Hi... I would thank you for those two excellent tutorials. I'm a beginner of 3D modeling and I started again after some years (thanks to this tutorial)... I'll contintinue for sure. :) I would also give you one idea for improvements... I saw that you never rename meshes, material, etc, unless it's really necessary... I think you should encourage people also to work in a more systematic way, by assigning names... on the long term people saves plenty of time. I followed your tutorial, but I always gave names... so, for example, when I had to select all the "bases" of the bulb (in order to change the material) I didn't lose all the time you lost... Indeed at the beginning I have renamed that part as a "base"... so, after the duplication, the project was plenty of base.001, base.002, etc... So I just opened the Python console, wrote bpy.ops.object.select_pattern(pattern="*base.*", extend=False) and all those objects were magically selected in one shot. See you in your next tutorial.

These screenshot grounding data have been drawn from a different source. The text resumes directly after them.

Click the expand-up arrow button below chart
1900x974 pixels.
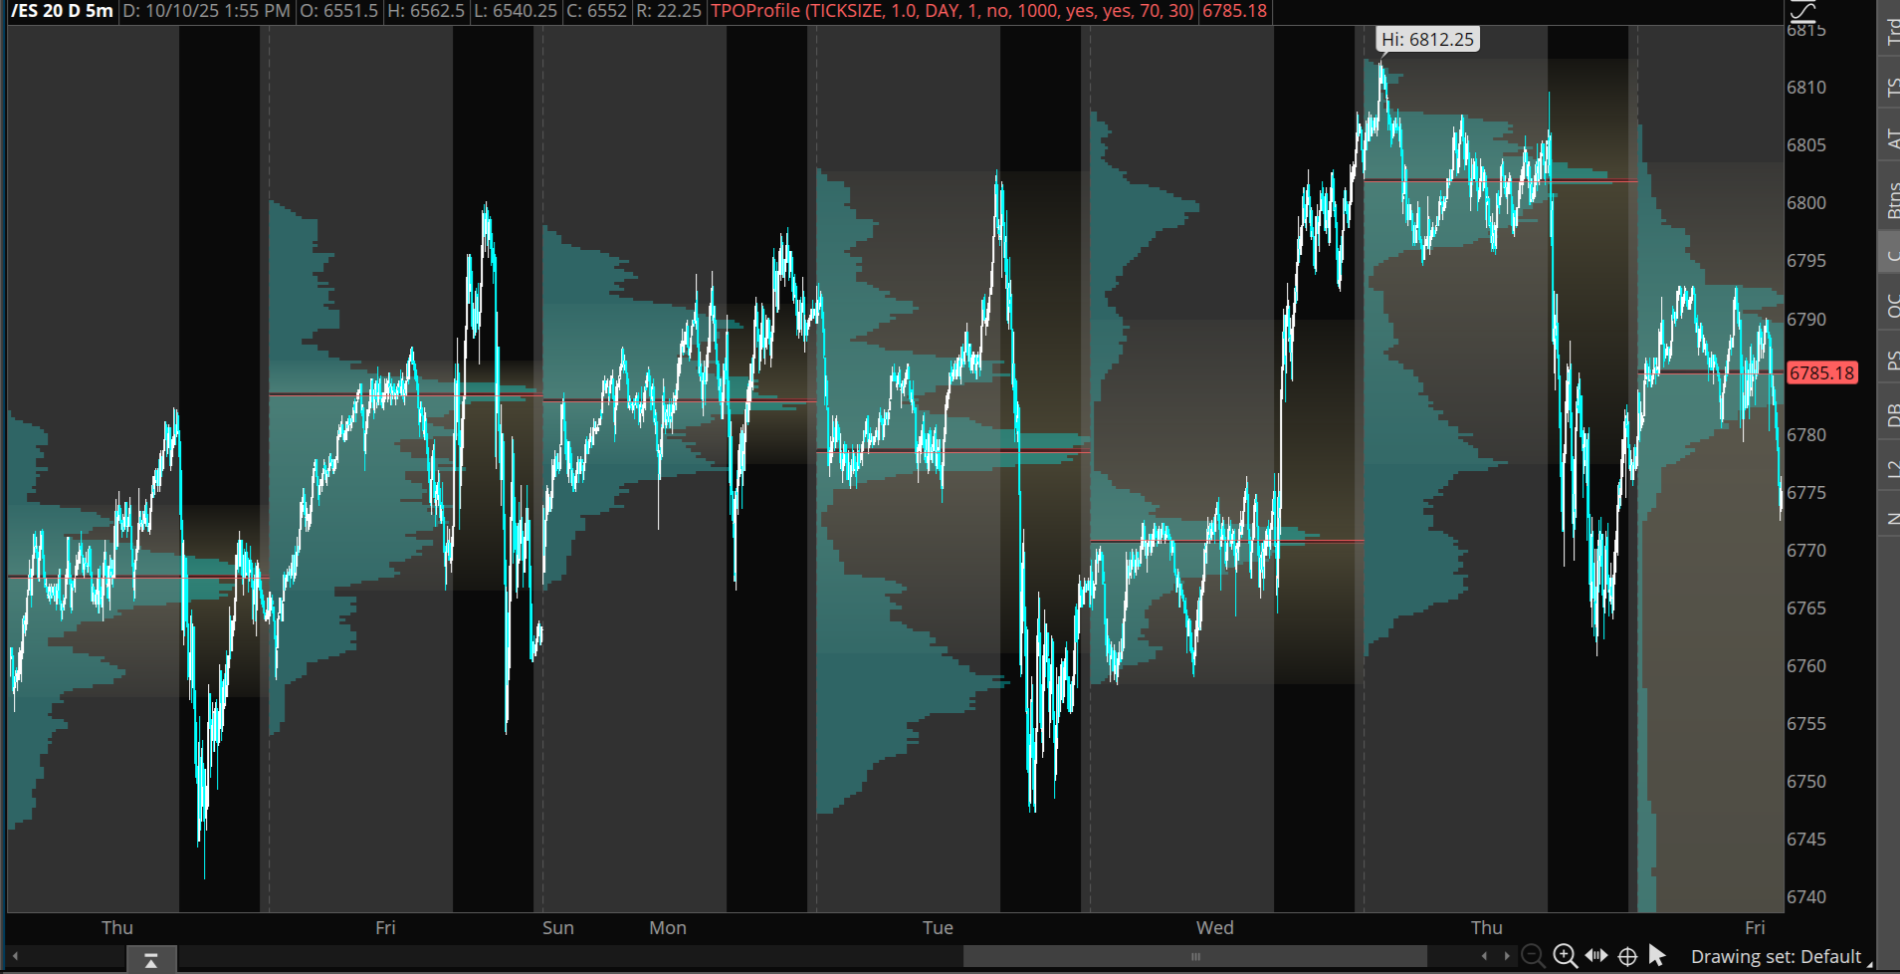coord(151,960)
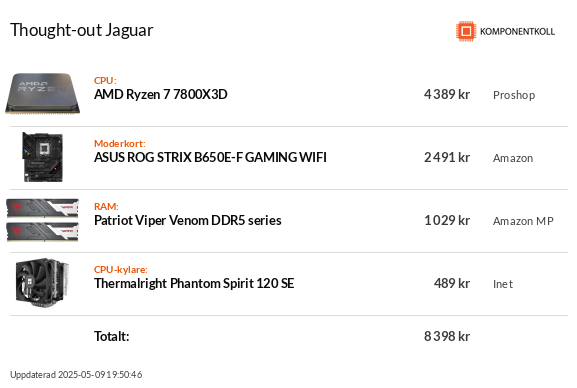Click the 4 389 kr CPU price
The width and height of the screenshot is (577, 388).
(447, 95)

Very nice Tutorial Andrew, I know you are a details man and thats evident in your work but these bulbs are British and there should be two little poles on the underside of the bulb. The screw fit bulbs have just the one pole of course. Great stuff, learned a lot
At 29:55 Shadows are actually complementary color to the object color. They are not always black. If I was standing in a red light, my shadow will be green.
For you that when using the nodes on the renderLayer part for the glare and the Fillament image is not apearing, for viewing the Fillament duplicate node corretly in the black render with only the fillament, you MUST render the scene after you change the fillament object to the second layer. I was having that problem because i didnt render it after the proper changes, so on the "fillament node" wasnt showing nothing, only the default grey background. its just a small thing that if you dont pay attention to the video you will be stuck in that part and thinking where you got wrong when u´ve done every thing corretly. Great tutorial Andrew as allways.
Pulling a Tim Ferris stunt always comes with possible health risks, as he mentions in his books ; ) Loving your tutorials man. I'm learning a lot from you. P.S For fasting start with 1 day at at time. Then a week after you try 2 days etc. Without prior "training", your body would probably go into shock jumping straight into a 3 day fast.
That was helpful. Using blender 2.82 i was trying to have my Light Bulb emit light through the glass and no tutorials have been about that on the latest blender 2.8 versions.
I want to see a fire update man !! :D Mess around with thick and thin fire. maybe dragon fire, and just any tips on making fire look real and how to mess with its thickness. But like always Great videos man !! Always watching them
Thanks for your tutorials. I wish you would do the boolian operation for the screwish base. I have made bad experiences with boolian so far and i have no ideas what went wrong. Hope you give me (us) a deeper look into boolian :)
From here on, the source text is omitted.